• EXCERPT TO READ:
▽

We have two websites which can be found at www.finleyboers.com and www.renegadejrt.com 

Donna Finley
Finley Boers


----------



## Hillsvale (Jul 11, 2011)

webs.com as well... you can get pretty detailed

http://hillcroftheritagefarm.webs.com/


----------



## rockdoveranch (Jul 11, 2011)

My DH has been a programmer since the mid 1970s when computers filled entire rooms.  He is VERY cheap because we do not need much.  He charges $20 an hour, and can build sites, maintain and host.  He does not charge a monthly contract fee, meaning he will only charge by the hour when things are added, changed and updated.   

Some of personal sites are:  www.BencalLoft.com www.RockDoveRanch.com www.HomingPigeon.com www.PigeonGram.org www.WhiteDoveReleases.info

Send me a PM or email for details if interested.


----------



## 20kidsonhill (Jul 11, 2011)

I am viewing each of your websites and studying them.  Thanks for the help so far.  

Roll and Renegade: is it possible on yours to set it up so you have links under the doe/sires pictures to open up into another window to display more photos of each animal and pedigrees?   I am assumming for every page you have opening up the cost goes up?  

like on this website: you view their animals and then click on the photo to go to an individual page of the animal with more information. 

http://www.motesclearcreekfarms.com/index.asp


----------



## chels24 (Jul 11, 2011)

I've been working on a website on weebly. It's really easy to use and free until you buy your domain name. Until then the address is ____.weebly.com. I think it's really easy to use and add pictures. My website is http://lazyjgoats.weebly.com if you click on the pictures it will take you to a page that shows the pedigree.

forgot to add it's 39.35 to buy the domain name for a year


----------



## ksalvagno (Jul 11, 2011)

I have a paid for site on webs.com too.

△

• DATA BLOCK:
▽

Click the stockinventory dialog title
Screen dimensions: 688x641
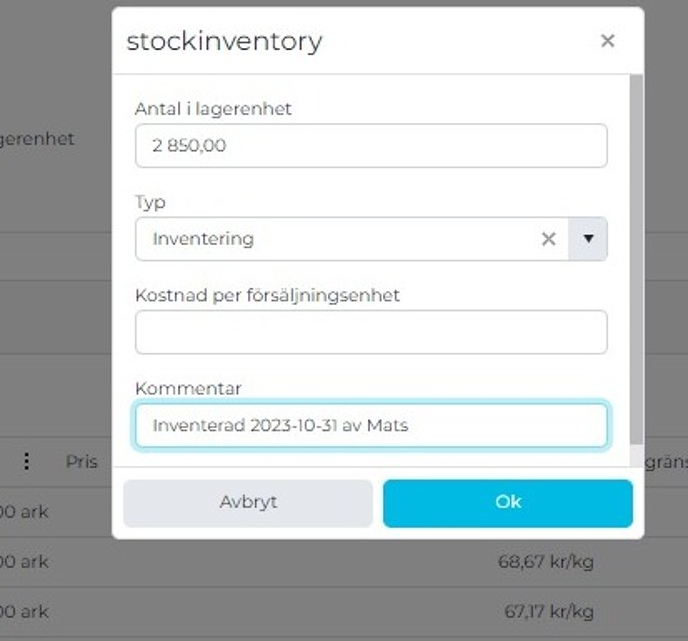pos(224,41)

△

• DIRECTIVES:
1. Decide whether each statement below agrees with the thread on building farm websites. Answer yes or no for each, and quote the deciding words from the thread.
(a) The programmer rockdoveranch describes charges a monthly contract fee.
(b) According to chels24, buying the domain name costs 39.35 for a year.
(c) ksalvagno has a free site on webs.com.
2. In the thread on building farm websites, what hourly rate does the programmer rockdoveranch describes charge?

• SOLUTIONS BY TASK:
1.
(a) No: "He does not charge a monthly contract fee"
(b) Yes: "it's 39.35 to buy the domain name for a year"
(c) No: "I have a paid for site on webs.com too."

2. $20 an hour.